The perspective from inside the mind of a Narcissist/Psychopath

Moderators: WindSong, samvaknin

To Age with Grace - The Narcissist as an Old Person

Postby samvaknin » Tue Jun 19, 2007 1:46 pm

By Sam Vaknin
Author of "Malignant Self Love - Narcissism Revisited"


"Ships at a distance have every man's wish on board. For some they come in with the tide. For others they sail forever on the horizon, never out of sight, never landing until the Watcher turns his eyes away in resignation, his dreams mocked to death by Time."

Zora Neale Hurston, Their Eyes Were Watching God (1937)

"Do not go gentle into that good night, / Old age should burn and rave at close of day; / Rage, rage against the dying of the light."

Dylan Thomas, Do Not Go Gentle into that Good Night

"The permanent temptation of life is to confuse dreams with reality. Then permanent defeat of life comes when dreams are surrendered to reality."

James Michener, Author

The narcissist ages without mercy and without grace. His withered body and his overwrought mind betray him all at once. He stares with incredulity and rage at cruel mirrors. He refuses to accept his growing fallibility. He rebels against his decrepitude and mediocrity. Accustomed to being awe-inspiring and the recipient of adulation - the narcissist cannot countenance his social isolation and the pathetic figure that he cuts.

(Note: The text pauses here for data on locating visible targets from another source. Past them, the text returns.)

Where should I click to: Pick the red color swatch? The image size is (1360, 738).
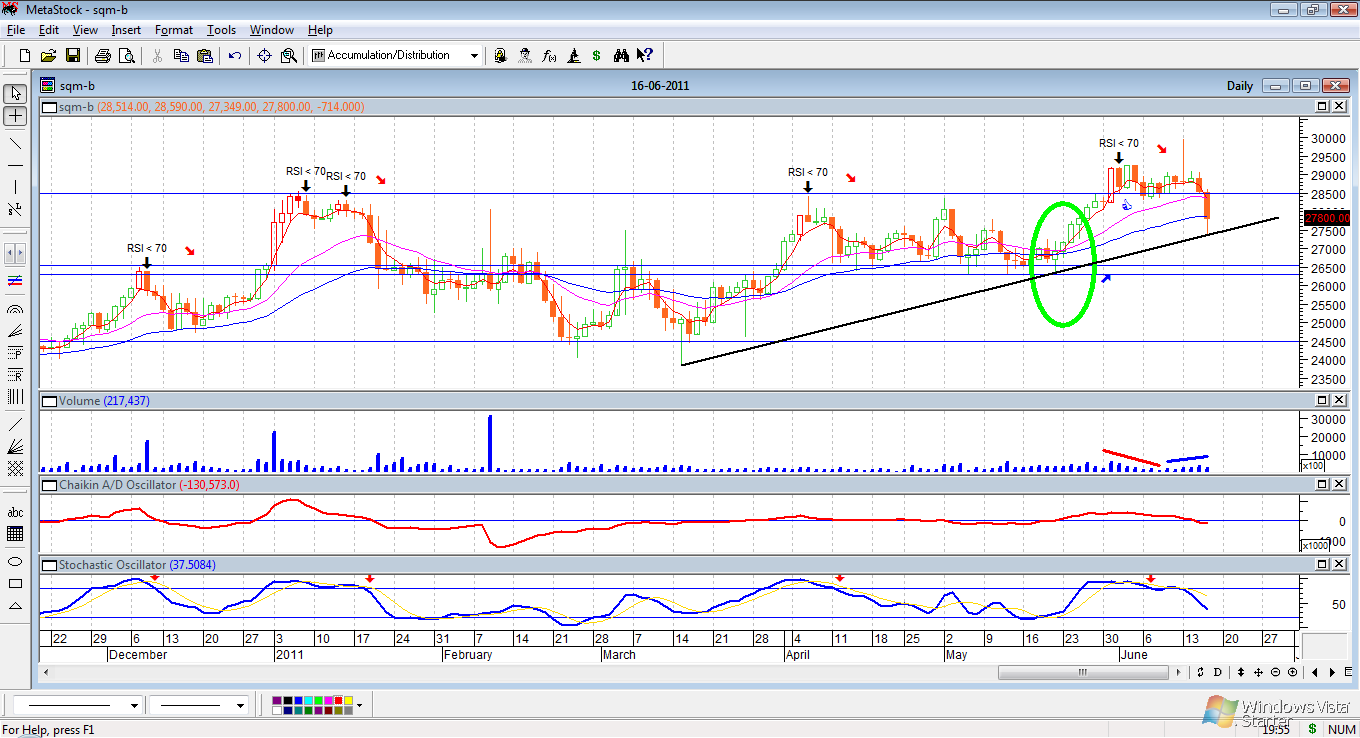click(338, 701)
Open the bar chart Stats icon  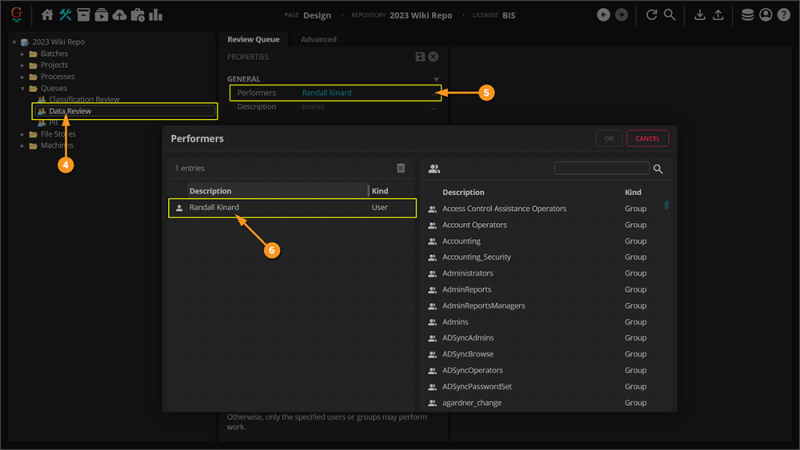[x=156, y=15]
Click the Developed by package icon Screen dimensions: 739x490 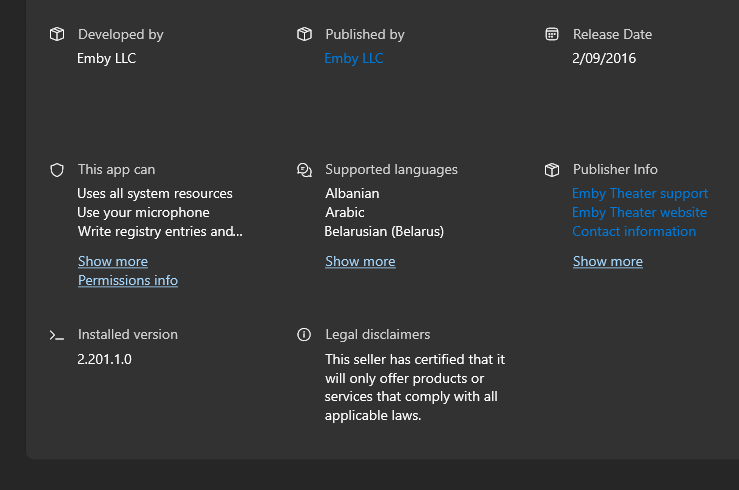pyautogui.click(x=57, y=34)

The narcissist suffers from mental progeria. Subject to childhood abuse, he ages prematurely and finds himself in a time warp, constantly in the throes of a midlife crisis.

As a child prodigy, a sex symbol, a stud, a public intellectual, an actor, an idol - the narcissist was at the centre of attention, the eye of his personal twister, a black hole which sucked people's energy and resources dry and spat out with indifference their mutilated carcasses. No longer. With old age comes disillusionment. Old charms wear thin.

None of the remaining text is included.